* _GIVEN INSTRUCTION_:
Continue the article on the 1956 film The Wolves, picking up right after its final sentence.

* _SUPPLIED PASSAGE_:

--------------------------------

- Directed by: Giuseppe De Santis
- Written by: Giuseppe De Santis Tonino Guerra Ivo Perilli Elio Petri Tullio Pinelli Ugo Pirro Gianni Puccini Cesare Zavattini
- Starring: Silvana Mangano Yves Montand Guido Celano
- Cinematography: Piero Portalupi
- Edited by: Gabriele Varriale
- Music by: Mario Nascimbene
- Release date: 1956;
- Running time: 102 min
- Country: Italy
- Language: Italian

= The Wolves (1956 film) =

1956 Italian film by Giuseppe De Santis

The Wolves (Uomini e lupi) is a 1956 Italian neorealistic drama film directed by Giuseppe De Santis.

== Plot ==
In a small mountain village in Abruzzo, near L'Aquila, two young wolf hunters—Ricuccio and Giovanni—arrive in hopes to collect 20,000 lire prizes for every wolf they can kill. Ricuccio finds himself charmed and entranced by the beautiful commoner, Teresa. She happens to be the wife of Giovanni and the two share a young son. The hunters risk their lives daily in the snow during the wolf hunts, only making it riskier because they are in constant conflict over Ricuccio's obvious attraction to Teresa.

--------------------------------

(Stored data)

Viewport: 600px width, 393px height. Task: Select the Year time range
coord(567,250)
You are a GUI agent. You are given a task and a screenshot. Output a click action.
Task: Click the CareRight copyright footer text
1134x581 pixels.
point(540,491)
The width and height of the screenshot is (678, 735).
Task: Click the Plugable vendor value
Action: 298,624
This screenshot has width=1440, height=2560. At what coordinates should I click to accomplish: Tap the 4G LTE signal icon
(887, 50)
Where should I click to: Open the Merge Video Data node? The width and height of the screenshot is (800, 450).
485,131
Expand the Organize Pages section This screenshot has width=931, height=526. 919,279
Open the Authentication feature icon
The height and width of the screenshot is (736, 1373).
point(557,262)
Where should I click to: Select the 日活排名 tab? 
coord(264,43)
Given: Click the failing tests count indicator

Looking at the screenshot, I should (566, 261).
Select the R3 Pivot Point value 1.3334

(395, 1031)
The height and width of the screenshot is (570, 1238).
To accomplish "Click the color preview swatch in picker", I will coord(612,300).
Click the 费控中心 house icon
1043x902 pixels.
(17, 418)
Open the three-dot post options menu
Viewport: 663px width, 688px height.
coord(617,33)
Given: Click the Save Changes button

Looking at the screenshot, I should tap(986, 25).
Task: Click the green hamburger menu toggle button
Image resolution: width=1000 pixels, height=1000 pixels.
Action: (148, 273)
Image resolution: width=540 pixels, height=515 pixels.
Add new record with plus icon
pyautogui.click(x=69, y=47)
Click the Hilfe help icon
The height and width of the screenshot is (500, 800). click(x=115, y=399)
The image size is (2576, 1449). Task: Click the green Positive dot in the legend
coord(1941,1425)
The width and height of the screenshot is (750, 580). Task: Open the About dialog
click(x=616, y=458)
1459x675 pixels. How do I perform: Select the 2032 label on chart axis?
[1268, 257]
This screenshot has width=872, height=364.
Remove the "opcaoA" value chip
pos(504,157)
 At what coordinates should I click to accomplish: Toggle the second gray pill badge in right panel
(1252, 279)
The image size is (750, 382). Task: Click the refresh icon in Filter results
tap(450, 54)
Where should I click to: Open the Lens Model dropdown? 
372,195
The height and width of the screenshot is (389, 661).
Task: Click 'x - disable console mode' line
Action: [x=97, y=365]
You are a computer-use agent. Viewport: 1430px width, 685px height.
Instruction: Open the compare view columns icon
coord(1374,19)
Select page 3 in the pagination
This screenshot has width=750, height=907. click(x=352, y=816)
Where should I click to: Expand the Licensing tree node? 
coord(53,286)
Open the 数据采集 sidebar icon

--------------------------------

* _TASK OUTPUT_:
After Giovanni is killed by a wolf pack while insisting on trying to capture a wolf by himself in order to collect a potential 60,000 lire selling price from a zoo, Ricuccio accompanies Teresa while they attempt to collect the bounties owed to the hunters. While the two bond, Teresa nevertheless rejects Ricuccio's marriage proposal. Afterward, Ricuccio becomes amorous with the daughter of a town elder and is threatened with the prospect of forever being alienated from Teresa, who may truly love him after all.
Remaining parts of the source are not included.